## BEGIN

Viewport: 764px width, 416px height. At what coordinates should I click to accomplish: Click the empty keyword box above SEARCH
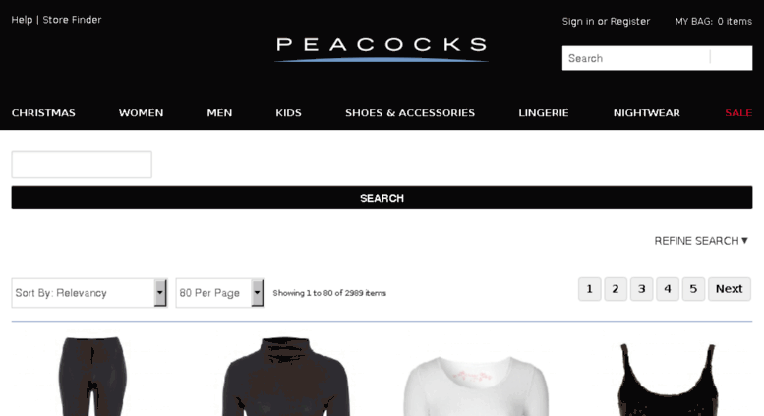pos(82,164)
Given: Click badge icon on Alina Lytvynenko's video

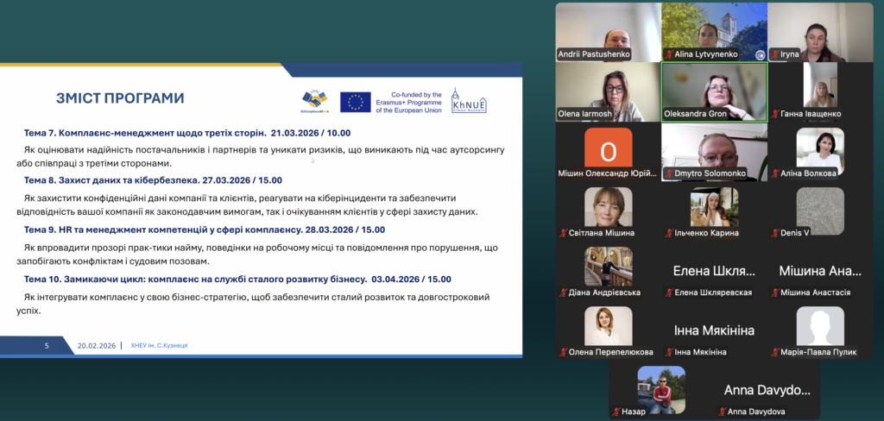Looking at the screenshot, I should pyautogui.click(x=760, y=54).
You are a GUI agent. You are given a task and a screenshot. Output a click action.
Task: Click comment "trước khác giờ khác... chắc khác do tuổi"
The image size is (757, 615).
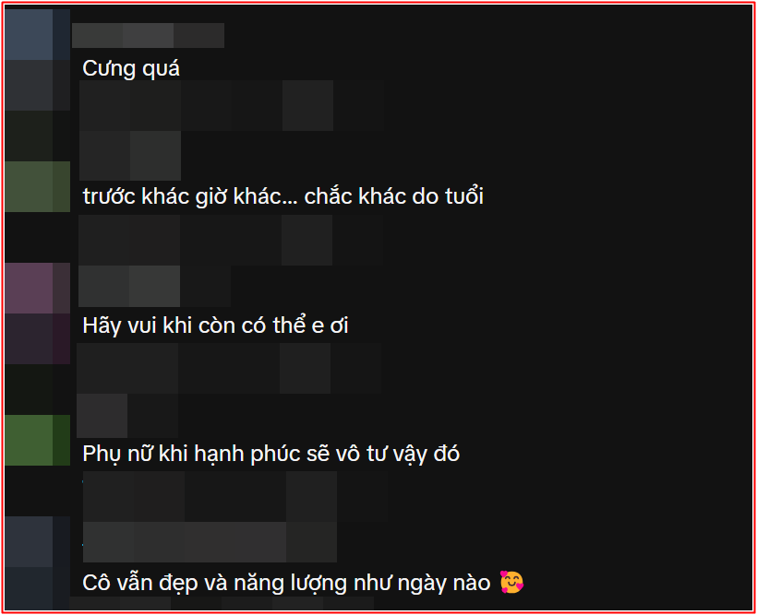coord(282,196)

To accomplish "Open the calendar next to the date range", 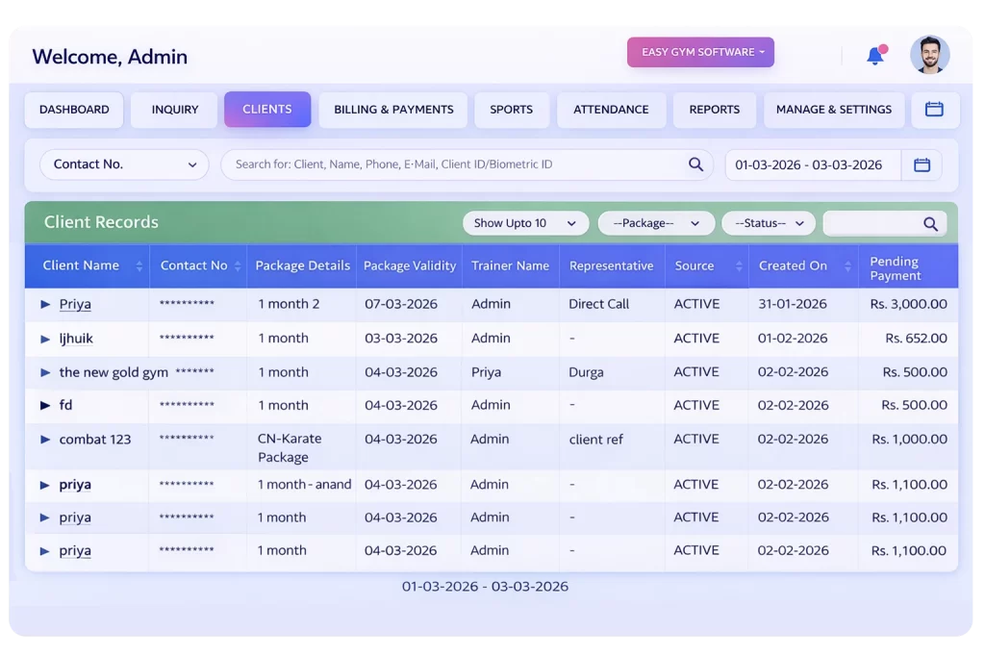I will tap(922, 164).
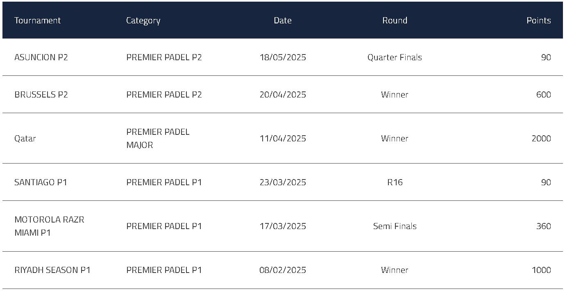Click the Category column header
Screen dimensions: 565x291
coord(143,20)
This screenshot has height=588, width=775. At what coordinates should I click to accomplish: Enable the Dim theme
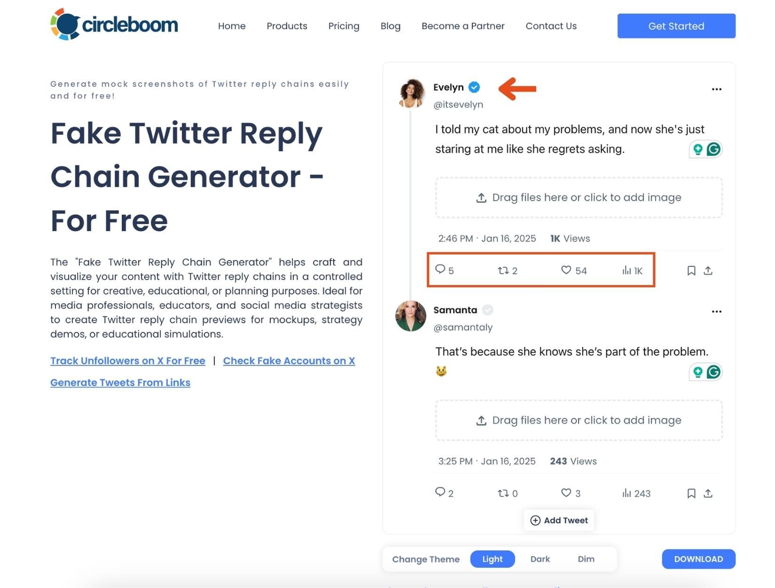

## END

WORK INSTRUCTIONS: Reproduce the rows exactly, from the first line through the line containing "Looking at the", and leave the pictures out.

WRITTEN SOLUTION:
Viewport: 764px width, 416px height. At what coordinates should I click to accomplish: Click the empty keyword box above SEARCH
pos(82,164)
Given: Click badge icon on Alina Lytvynenko's video

Looking at the screenshot, I should pyautogui.click(x=760, y=54).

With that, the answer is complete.